No obstante, su peor estrategia es desacreditar todo y a todos. Dan la impresión que en nada hemos avanzado desde la llegada de Colón a América (que también fue mala), y seguimos exactamente igual. Nada de lo que hemos conseguido tiene valor, nada merece un reconocimiento, y nada se le reconoce a quienes han trabajado para forjar lo que existe. Las instituciones son inexistentes, según argumentan; los problemas continúan, según dicen, porque no los han querido solucionar; no somos un país desarrollado por una especie de complot entre todos -los que no son ellos- que en un plan secreto se han urdido para mantener todo como está.
Nadie, excepto ellos, ha sido, son o serán útiles para el progreso. Todos, absolutamente todos -excepto ellos- son corruptos, inútiles o pertenecen a una extraña confabulación para que nada mejore. Los ataques caen sobre cualquiera: los políticos, los empresarios, los grupos económicos, los medios de comunicación, los ex presidentes, jueces, fiscales, incluso ciudadanos que no compartan su visión.
Se paran en un falso podio moral, y desde ahí con el dedo hirsuto, reprochan, señalan, critican, tachan, tildan, adjetivan, juzgan y fallan, arañan y destruyen… Van generando la impresión de que son la única alternativa en la debacle donde ellos mismos ahogan todo lo que existe, quedando ellos encumbrados y limpios.
Sin embargo, ese pedestal moral no está hecho de finos materiales, no son logros, ni conquistas, lo que lo soportan. Ni es un pedestal de solido concreto, pues no son hechos, ni buenas experiencias, ni legados por los que sobresalen. Esa izquierda sobresale porque son ellos los que destruyen todo lo demás. Resultan ilesos en un desastre que ellos mismos pintan.

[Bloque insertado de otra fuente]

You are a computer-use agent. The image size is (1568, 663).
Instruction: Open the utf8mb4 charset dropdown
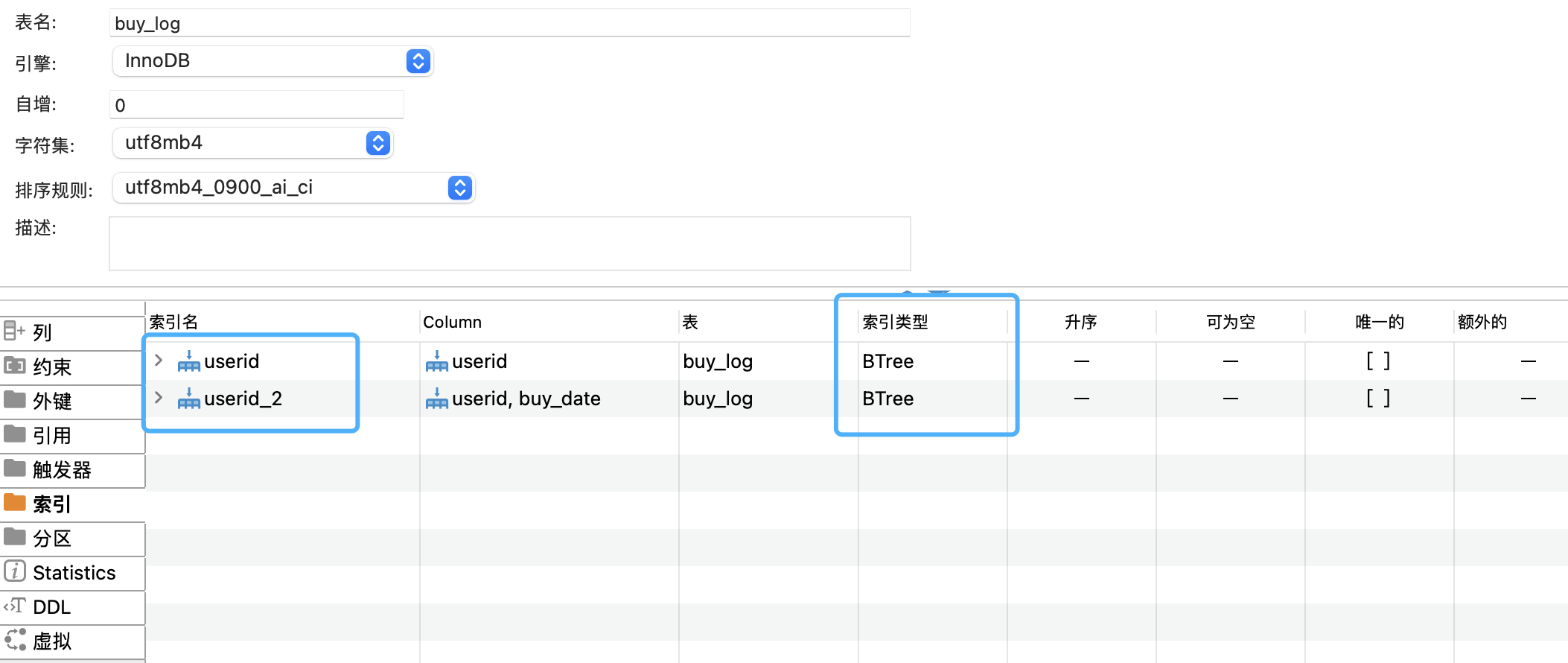tap(378, 143)
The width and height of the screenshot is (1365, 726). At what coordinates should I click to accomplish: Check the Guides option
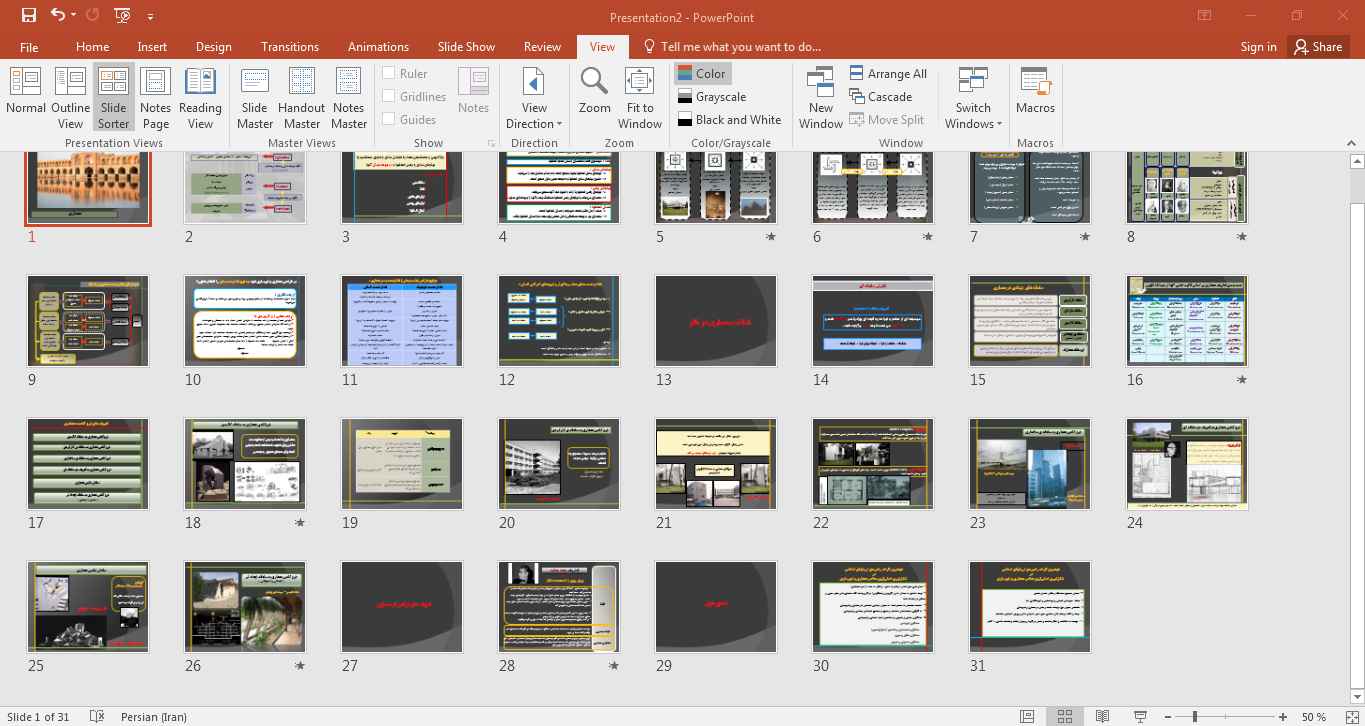pyautogui.click(x=389, y=119)
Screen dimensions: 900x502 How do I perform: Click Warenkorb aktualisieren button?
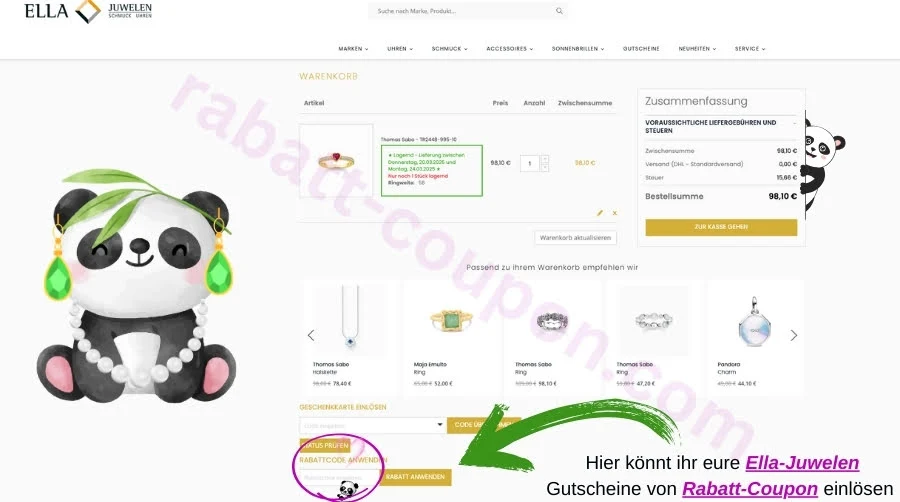575,238
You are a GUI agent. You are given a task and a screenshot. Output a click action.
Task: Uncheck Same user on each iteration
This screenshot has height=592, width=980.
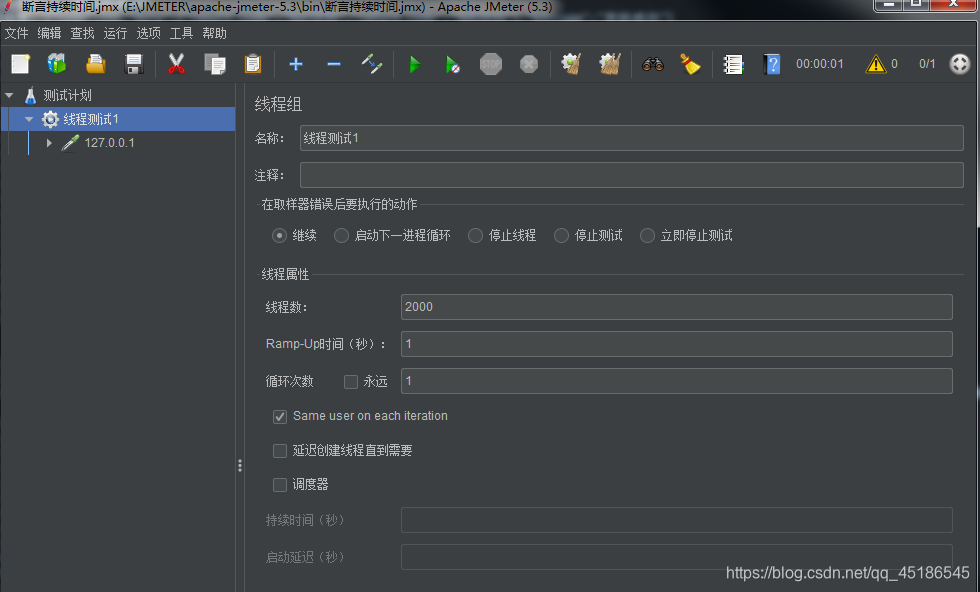coord(280,416)
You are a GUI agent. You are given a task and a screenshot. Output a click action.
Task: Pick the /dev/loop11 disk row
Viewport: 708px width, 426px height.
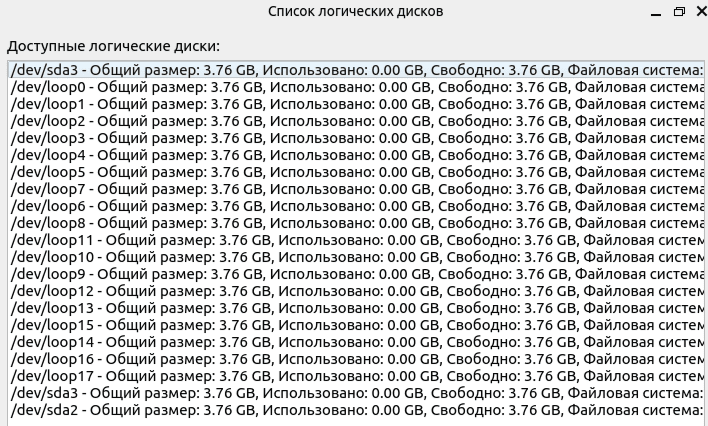[x=356, y=240]
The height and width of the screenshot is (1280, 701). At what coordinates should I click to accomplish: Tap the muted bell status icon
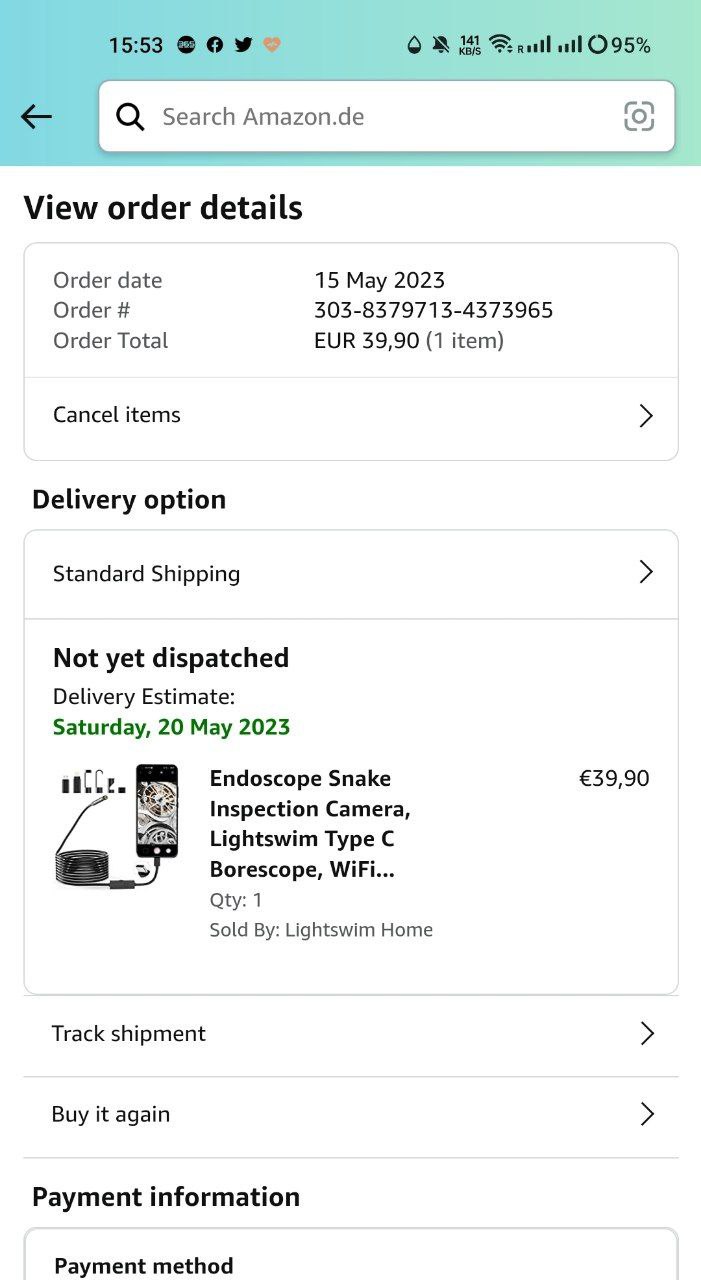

Así es querido lector, eso mismo que estamos viviendo en Colombia, lo vivieron las naciones donde hoy ya se conocen los desenlaces funestos de esa izquierda destructora.
Pongamos las cosas en su lugar. A las conquistas de quienes critican ellos no tienen nada que mostrar. Bueno, sí, multas y en qué cuantías; más de un billón de pesos. 40 mil millones de pesos por la compra de camiones embodegados, otros 90 mil millones por acabar con la competencia y la empresa privada en el modelo de aseo de la ciudad de Bogotá, cerca de 87 mil millones por detrimento patrimonial relacionados con el Trasmilenio en la capital, y un detrimento de 900 mil millones de pesos por la recompra de acciones de la TGI. Discutibles o no; lo cierto es que no se discuten. Ojalá lo hicieran con el mismo juicio con el que discuten los resultados -no las multas- de los otros.
El video donde un político colombiano acaricia codiciosamente fajos gigantescos de billetes, y luego los empaca en una bolsa plástica me lo entregó un ciudadano, al que no conozco. No sé cuál sería su propósito al dármelo, pero si conozco el mío al exhibirlo. Esa es una lección para todos los políticos, sin distingo de partido; son imágenes inadmisibles para una figura pública. Y, es por supuesto, un llamamiento a la serenidad de aquellos que desde el pedestal están dedicados a destruir. ¿Cómo habrían actuado si fuera Uribe el del video? Creo que esta reflexión apenas empieza.